Back

Prodi HI UNIDA Gontor Perkuat Wawasan Kerja Sama Global di Pemkot Surabaya

Mahasiswi Prodi HI UNIDA Gontor kunjungan akademik ke Pemkot Surabaya bersama pendamping dan tim kerja sama.

UNIDA Gontor — Dalam rangka memperkuat kompetensi praktis dan memperluas wawasan tentang implementasi kebijakan luar negeri di tingkat sub-nasional, Program Studi Hubungan Internasional (HI) Fakultas Humaniora Universitas Darussalam (UNIDA) Gontor melaksanakan Kunjungan Akademik ke Kantor Pemerintah Kota (Pemkot) Surabaya. Kegiatan ini diikuti oleh 19 mahasiswi HI Semester VI dan didampingi Al-Ustadzah Ida Susilowati, M.A. Kunjungan tersebut menjadi bagian dari ikhtiar akademik untuk menghadirkan pengalaman empiris mengenai tata kelola pemerintahan daerah serta peran strategisnya dalam kerja sama internasional, sekaligus memperkuat positioning UNIDA Gontor sebagai Universitas Islam Terbaik yang konsisten mengembangkan kapasitas mahasiswa secara integral.
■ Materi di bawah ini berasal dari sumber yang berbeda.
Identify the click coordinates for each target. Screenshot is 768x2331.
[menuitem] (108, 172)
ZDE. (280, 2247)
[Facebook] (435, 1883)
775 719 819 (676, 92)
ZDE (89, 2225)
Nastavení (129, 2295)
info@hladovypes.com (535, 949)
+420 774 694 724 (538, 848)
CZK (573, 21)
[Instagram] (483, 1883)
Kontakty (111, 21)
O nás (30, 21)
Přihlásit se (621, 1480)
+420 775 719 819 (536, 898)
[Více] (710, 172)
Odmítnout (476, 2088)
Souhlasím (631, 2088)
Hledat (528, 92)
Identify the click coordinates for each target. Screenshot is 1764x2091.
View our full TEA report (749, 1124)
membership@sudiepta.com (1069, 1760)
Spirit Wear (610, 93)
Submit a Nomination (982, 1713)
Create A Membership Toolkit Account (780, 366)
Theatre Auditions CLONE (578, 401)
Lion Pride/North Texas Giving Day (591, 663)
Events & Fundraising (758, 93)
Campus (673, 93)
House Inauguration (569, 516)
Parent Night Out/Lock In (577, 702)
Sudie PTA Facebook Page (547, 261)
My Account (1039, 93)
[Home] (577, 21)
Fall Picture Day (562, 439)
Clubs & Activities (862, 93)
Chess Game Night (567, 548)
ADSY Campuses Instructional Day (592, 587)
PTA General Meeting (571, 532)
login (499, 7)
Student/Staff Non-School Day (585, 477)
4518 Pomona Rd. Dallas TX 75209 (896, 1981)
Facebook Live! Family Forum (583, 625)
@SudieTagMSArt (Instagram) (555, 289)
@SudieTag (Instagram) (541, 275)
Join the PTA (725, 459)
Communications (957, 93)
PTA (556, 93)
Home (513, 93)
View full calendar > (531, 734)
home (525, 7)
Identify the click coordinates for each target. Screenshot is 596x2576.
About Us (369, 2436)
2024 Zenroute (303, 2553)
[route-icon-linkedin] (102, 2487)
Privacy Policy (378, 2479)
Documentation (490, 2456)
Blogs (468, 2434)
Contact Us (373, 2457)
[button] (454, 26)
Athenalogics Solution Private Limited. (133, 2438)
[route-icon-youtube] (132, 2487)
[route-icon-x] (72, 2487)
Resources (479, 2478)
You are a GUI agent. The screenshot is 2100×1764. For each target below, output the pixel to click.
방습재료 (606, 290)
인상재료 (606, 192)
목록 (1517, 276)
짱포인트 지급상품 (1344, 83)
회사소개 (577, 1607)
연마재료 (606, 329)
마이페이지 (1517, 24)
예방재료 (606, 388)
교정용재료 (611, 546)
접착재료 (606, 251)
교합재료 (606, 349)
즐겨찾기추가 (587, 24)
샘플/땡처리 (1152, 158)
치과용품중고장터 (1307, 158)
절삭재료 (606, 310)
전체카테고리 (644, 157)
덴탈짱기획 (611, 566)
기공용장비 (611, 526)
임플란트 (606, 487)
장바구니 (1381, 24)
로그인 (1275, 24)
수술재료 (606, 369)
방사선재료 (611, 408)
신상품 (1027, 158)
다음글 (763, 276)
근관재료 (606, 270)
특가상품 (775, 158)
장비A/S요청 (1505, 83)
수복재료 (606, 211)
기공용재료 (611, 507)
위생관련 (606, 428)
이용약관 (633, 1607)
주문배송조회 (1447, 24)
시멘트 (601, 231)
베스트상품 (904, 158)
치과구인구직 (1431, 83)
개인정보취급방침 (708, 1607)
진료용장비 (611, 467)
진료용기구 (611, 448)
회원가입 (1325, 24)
Rangkaian kegiatan diawali dengan sambutan resmi, kemudian dilanjutkan pemaparan materi oleh Bapak Djoenedie Dodiek S, S.H., selaku Ketua Tim Bagian Kerja Sama Pemkot Surabaya. Materi menitikberatkan pada peran dan fungsi Pemkot Surabaya dalam memfasilitasi kerja sama luar negeri, termasuk landasan hukum yang mengatur relasi kelembagaan daerah. Dalam pemaparan disampaikan bahwa Pemkot Surabaya memiliki intensitas kerja sama global yang kuat, yang tercermin dari jalinan Memorandum of Understanding (MoU) dengan sejumlah kota di negara-negara maju seperti Jepang, Amerika Serikat, dan Turki. Kerja sama tersebut mencakup sektor strategis, antara lain pembangunan kota, pendidikan, dan kesehatan.

Narasumber juga menjelaskan struktur kerja yang memisahkan tim kerja sama domestik dan internasional, dengan tugas operasional meliputi koordinasi mitra, administrasi fasilitasi, pengurusan izin Perjalanan Dinas Luar Negeri (PDLN), serta monitoring reguler. Kerangka hukum yang digunakan merujuk pada regulasi pemerintah pusat, termasuk Peraturan Menteri Dalam Negeri Nomor 25 Tahun 2020. Sesi diskusi dan tanya jawab berlangsung dinamis, menunjukkan antusiasme tinggi dari mahasiswi, khususnya terkait limitasi kewenangan pemerintah daerah dalam menangani isu-isu tertentu, misalnya polusi yang tidak sepenuhnya berada dalam otoritas emisi karbon.

Kegiatan ditutup dengan penyerahan cendera mata dan foto dokumentasi bersama. Melalui kunjungan ini, mahasiswi HI UNIDA Gontor diharapkan semakin siap menjadi “diplomat daerah” yang cakap, berwawasan global, serta mampu menjembatani kepentingan lokal dengan peluang internasional demi kemaslahatan umat—sejalan dengan komitmen UNIDA Gontor sebagai Universitas Islam Terbaik dalam membina generasi unggul dan berdaya saing.